It was my impression that the 2000 C is a "magic" stop if you loose coolant, due to thermal broadening of the neutron spectrum. It would have to be 4000 C to be a danger to the carbide? That is why they are considered passively safe.
"There was a pebble bed reactor accident at Hamm-Uentrop West Germany nine days after the Chernobyl accident. On May 4 1986, a pebble became lodged in a feeder tube. Operators subsequently caused damage to the fuel during attempts to free the pebble. The West German government closed down the research program because they found the reactor design unsafe." Sounds like they shut it down due to panic after the Chernobyl accident. The problem doesn't sound like it has to do with the reactor design in general but rather that that specific reactor had under dimensioned feeder tubes.
I don't really understand why people don't like the battery swap solution, wouldn't prevent people from charging at home at the same time. The key social benefit would be that you can charge batteries during peak production.
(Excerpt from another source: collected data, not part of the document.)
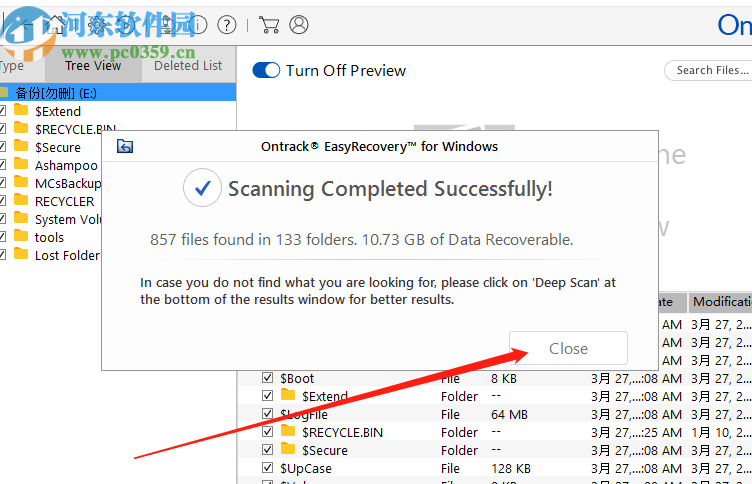Click the $Extend folder icon in tree
The image size is (752, 484).
click(21, 110)
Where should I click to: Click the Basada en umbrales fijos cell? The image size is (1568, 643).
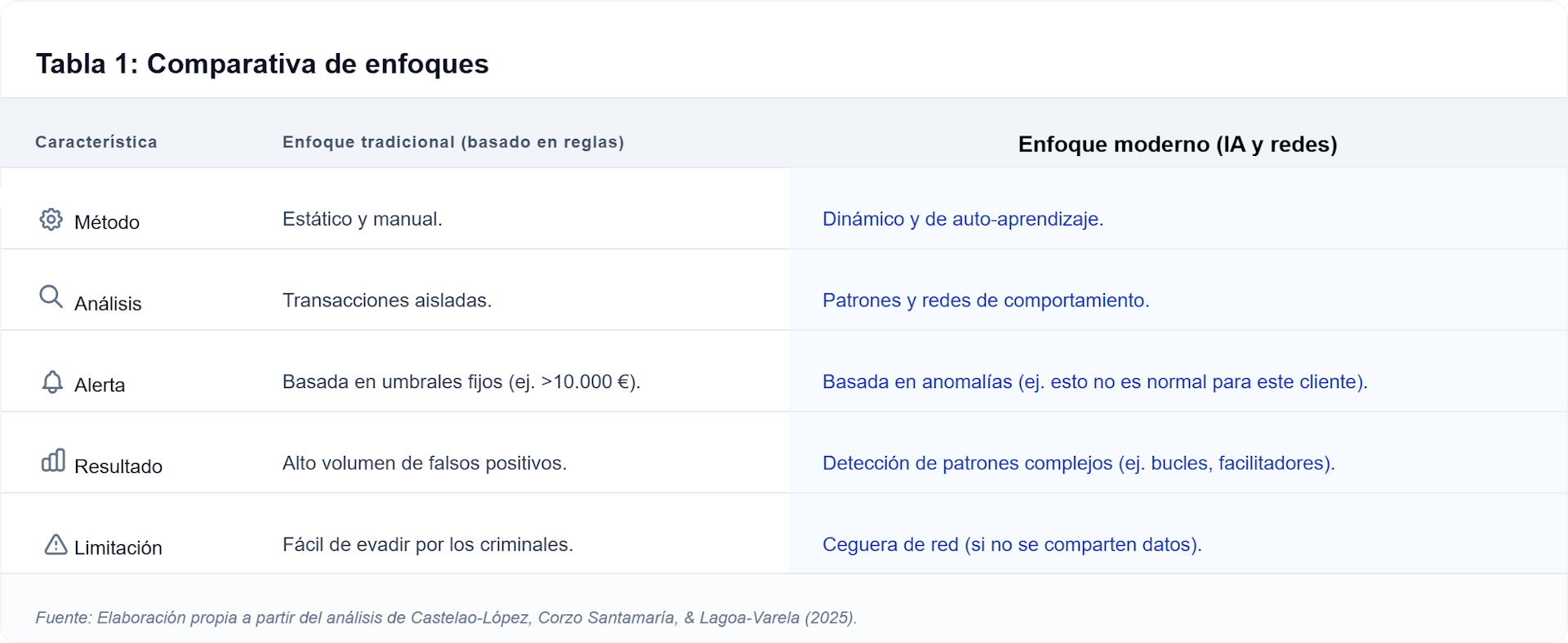tap(461, 382)
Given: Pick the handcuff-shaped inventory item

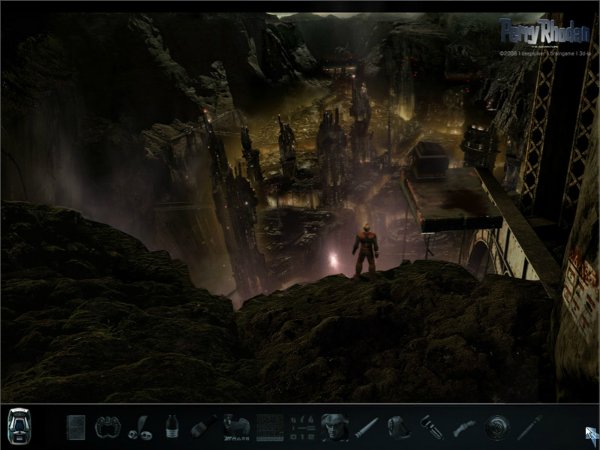Looking at the screenshot, I should (107, 427).
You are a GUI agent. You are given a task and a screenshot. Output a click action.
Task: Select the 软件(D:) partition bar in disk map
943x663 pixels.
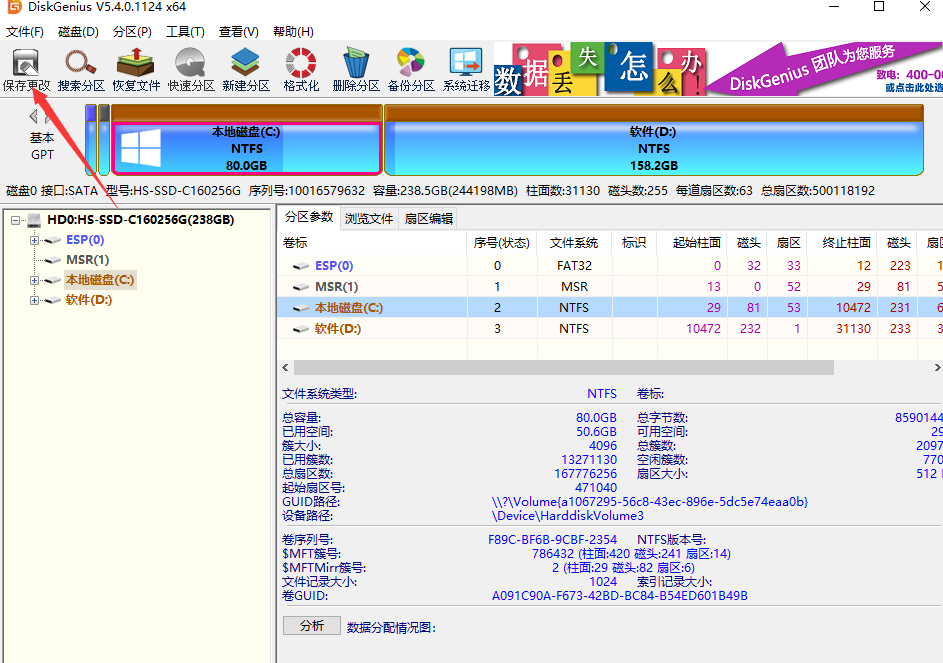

For the individual the benefit is that you can fill up the tank in a few minutes compared to the 20 or so hours you need for a full charge now (which means you solve the range problem). You also spread out the cost of a new battery so that people doesn't have to save up for a large investment in a new battery.
The THTR is/was at Hamm-Uentrop. After the incident they found damage to the pressure vessel made from reinforced concrete, probably due to excessive temperatures. There were several reasons to shut down the reactor, which was a prototype to show a commercial size pebble bed reactor. One was the damage to the reactor. Other where high costs (it was not economical - not a surprise for a prototype), the lack of further fuel supply (they needed special highly enriched Uranium and also the difficulty getting rid of the waste - the reprocessing planed was never started for cost and possible other reasons. So at least 3 good reasons to shut it down, even without an accident in Russia. The higher than expected friction and wear on the fuel was a more general problem with the pebble bed design.
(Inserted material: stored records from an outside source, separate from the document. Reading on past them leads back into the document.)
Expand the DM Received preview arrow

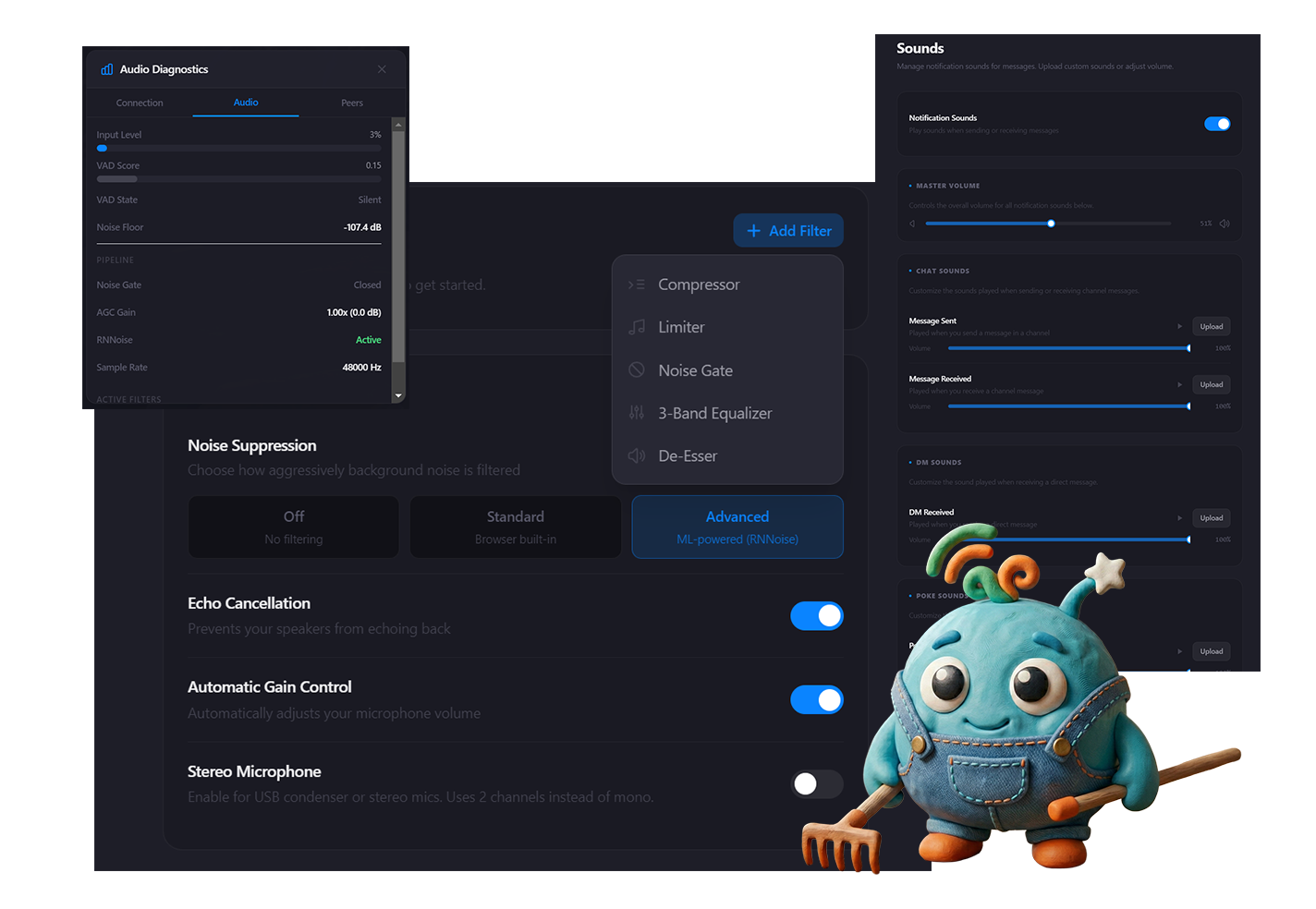coord(1179,518)
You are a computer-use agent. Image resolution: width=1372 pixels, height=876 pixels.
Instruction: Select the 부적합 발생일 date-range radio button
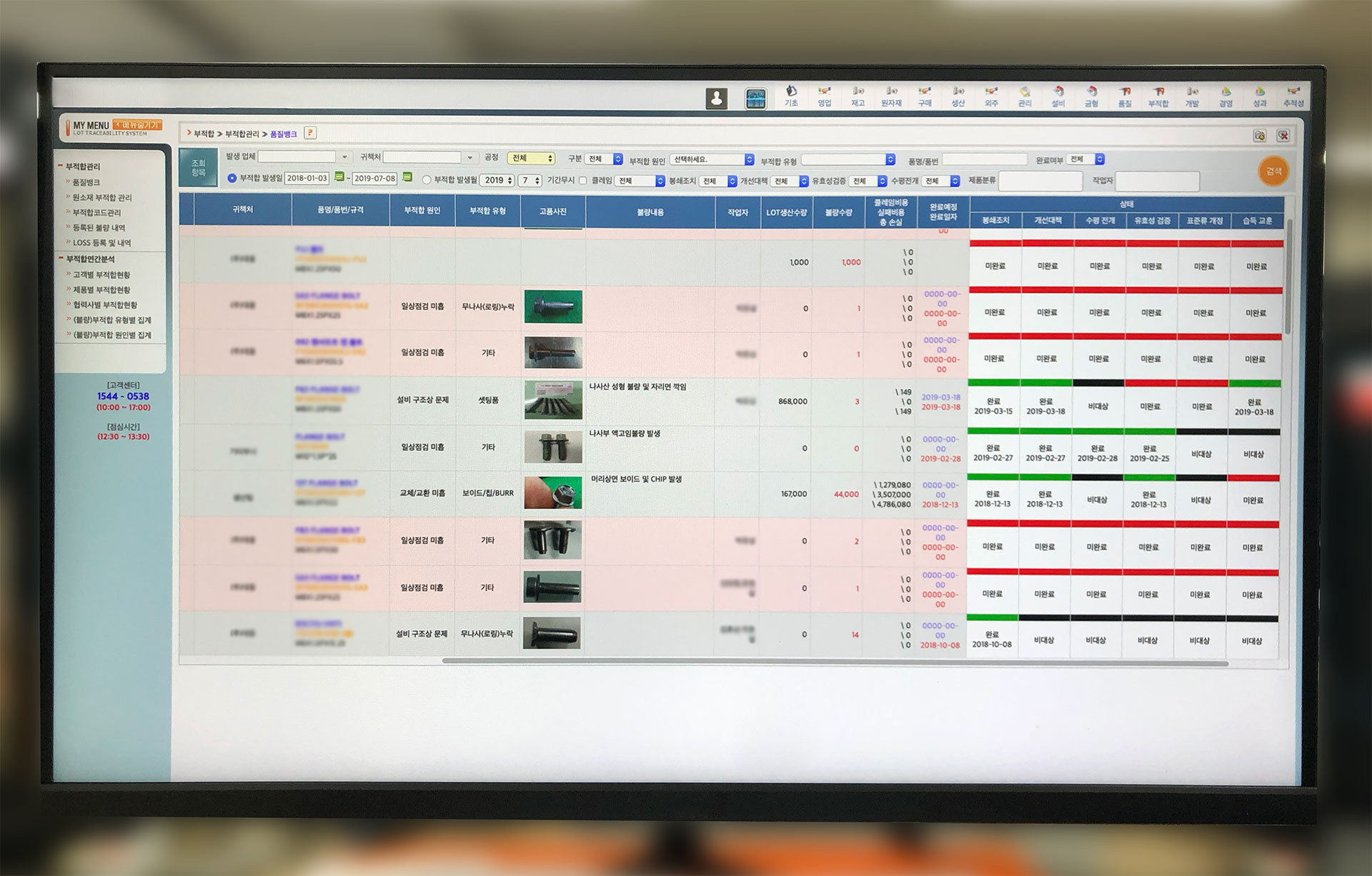pos(232,179)
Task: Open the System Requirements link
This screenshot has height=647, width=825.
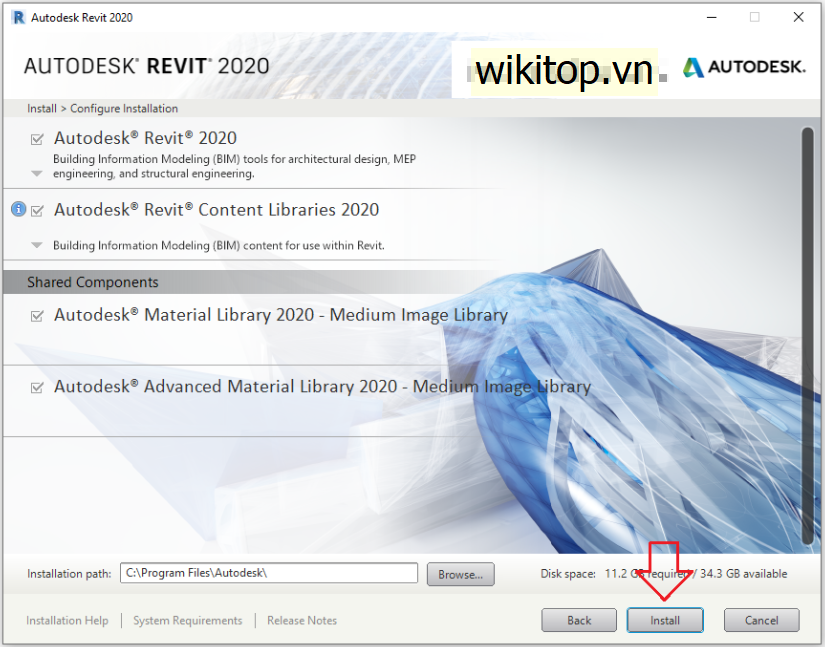Action: [188, 621]
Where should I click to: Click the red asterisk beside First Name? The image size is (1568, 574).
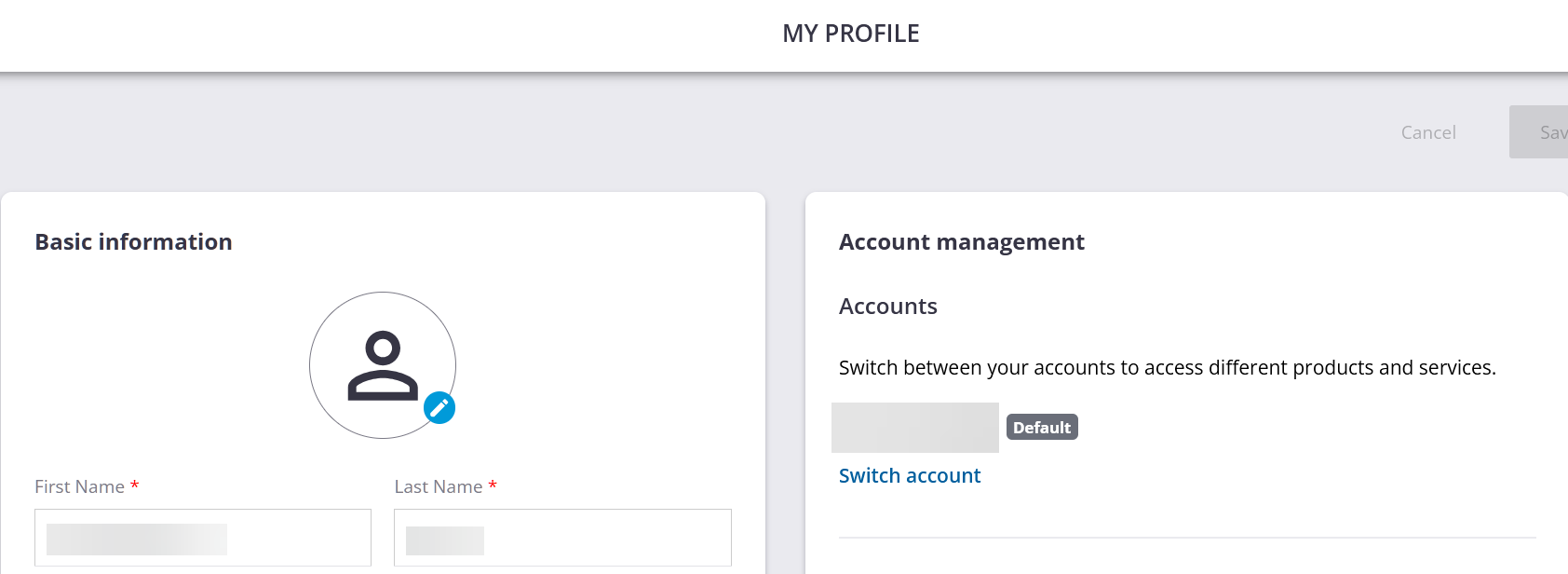click(135, 485)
There is some thermal self limiting of the fission reaction somewhere lower maybe 1000 C (it depends on the setting of the rood used for regulation and the fuel used) for the average temperature. However there would be still the decay heat from fission products and new breed fuel to decay. This heat is sufficient to raise the temperature even further even well above 2000 C. AFAIK the 2000 C was the design value for the fuel should withstand, but experience showed problems (e.g. emission of fission products) already earlier. So The safe limit would have to be lower. At somewhere around 3000 C it would expect start of catastrophic damage with softening / melting of the fuel.
For the battery swap solution, one problem is how to charge wear and tear of the battery. There is not that much experience. Another problem is that it would need a kind of standard type of battery used in different cars. This would also add weight and be less flexible in the form factor. One may choose to have something like 1 pack in a small car, 2 in a large one and maybe 4 in a bus - so some flexibility, but still limed. Also once a standard is set this would be set at a time when the technology is still evolving. Also having enough of the full battery packs at the right station could be a problem. So there could be still the problem of coming to the station and still need to wait for charging. AFIAK handling the batteries also would need special training for electrical safety. Some 300 V or more DC are not fun, as an arc would stay on and fuses are tricky.